Given the latest data, researchers call for reducing car dependence, regulating EV battery sizes, and promoting lithium recycling. According to the study, this model could reduce lithium demand by up to 66%. That solution seems simple in theory, but it’s much more challenging in practice. Currently, lithium is cheaper to mine than it is to recycle. Plus, even if recyclers collected 100% of retired EVs by the year 2050, the recovered material wouldn’t meet 50% of the lithium demand.

For that reason, mitigating both car dependence and battery sizes is critical to the future of transportation. While the study envisions a future where public transit and active transportation limit our reliance on personal cars, researchers are forgetting one alternative: two-wheeled vehicles.

Researchers often point to Paris as an example, where car use has reduced by 30% in recent years. What the study doesn’t expound upon is how much motorcycle, scooter, and electric bicycle ownership influences those figures. The onus isn’t on the public alone, though. Suppliers are also instrumental in the shift away from fossil fuels.

In Taiwan, electric scooter brand Gogoro established its GoStation swappable battery network in 2015. Today, the company claims that it performs around 390,000 daily swaps. Gachaco, a battery-swapping company established by Honda, Kawasaki, Suzuki, Yamaha, and ENEOS, recently opened two locations in Japan. In India, Honda also kicked off its battery-sharing services for electric tricycle taxis. These are not the massive batteries found in cars, but rather batteries small enough to be easily removed and replaced by hand.

Manufacturers continue to seek alternatives as well. Yamaha recently partnered with Toyota to develop hydrogen-powered engines. Japan’s Big Four also formed the Hydrogen Small Mobility and Engine Technology (HySE) pact to jointly develop hydrogen-powered motorcycles. Kawasaki even unveiled several alternative-fuel models at EICMA 2022, including a Hybrid EV featuring an “internal combustion engine and electric motive power.”

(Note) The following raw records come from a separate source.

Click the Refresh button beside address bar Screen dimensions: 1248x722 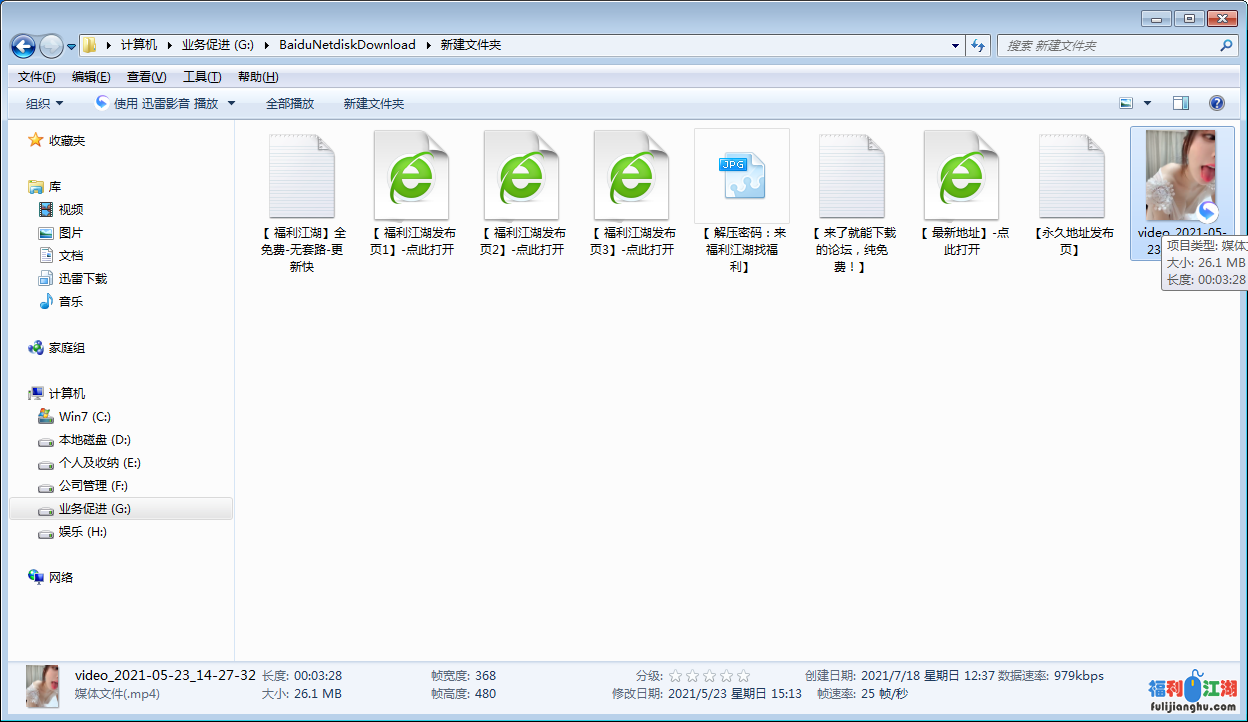point(978,46)
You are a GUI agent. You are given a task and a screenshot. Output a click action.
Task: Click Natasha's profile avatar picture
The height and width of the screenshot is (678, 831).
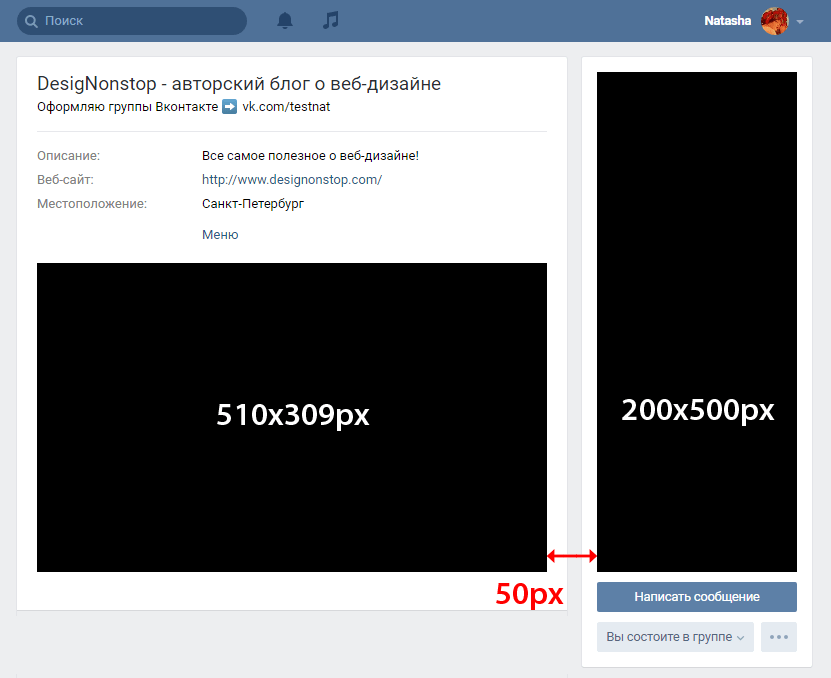click(775, 21)
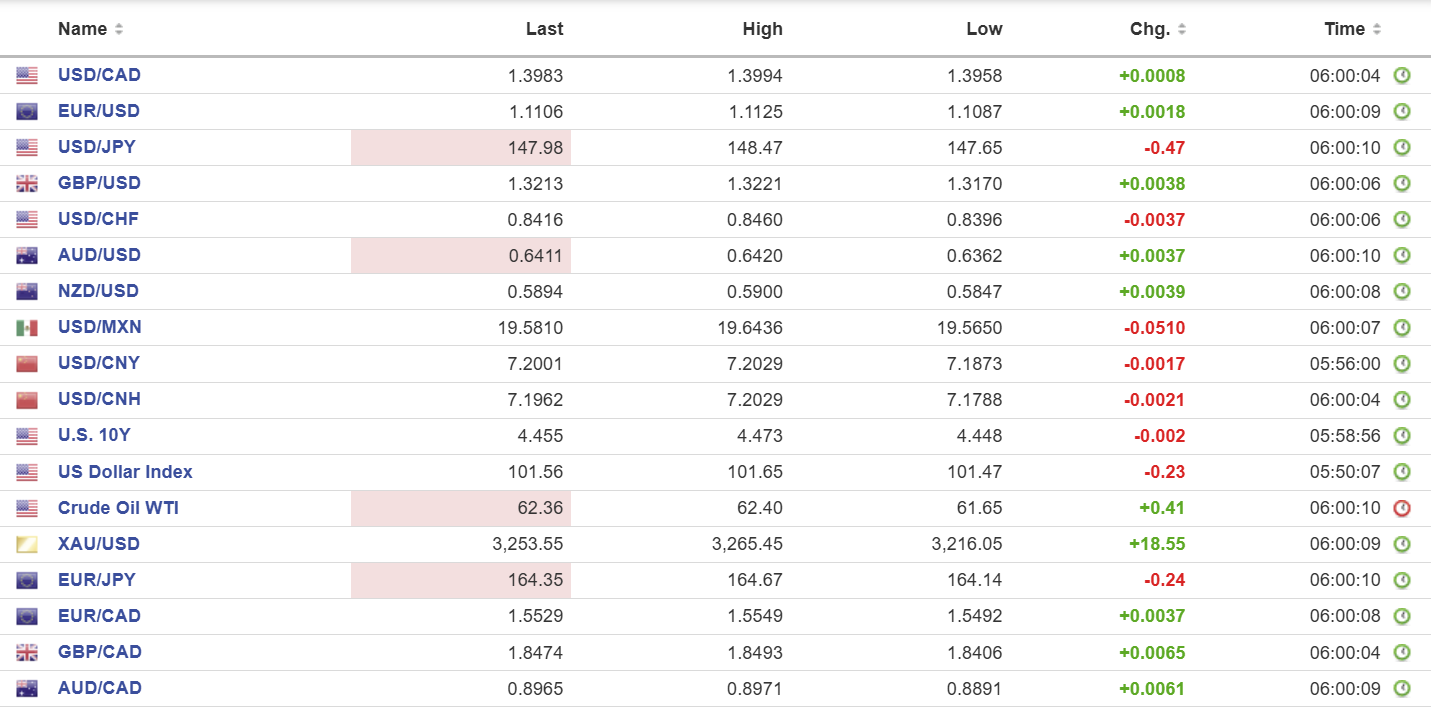The height and width of the screenshot is (707, 1431).
Task: Click the green clock icon in AUD/CAD row
Action: coord(1402,688)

If the University of California (Davis) study shows us anything, it’s that there’s no panacea for petrol. From electric to hydrogen, from public transit to personal vehicles, we will need to diversify our means of transport in the future. Incentive programs, infrastructure projects, and public sentiment will drive that transition. But since part of the problem is that bigger and bigger batteries require more and more lithium, then motorcycles, which can run on smaller batteries, should be considered as part of the solution.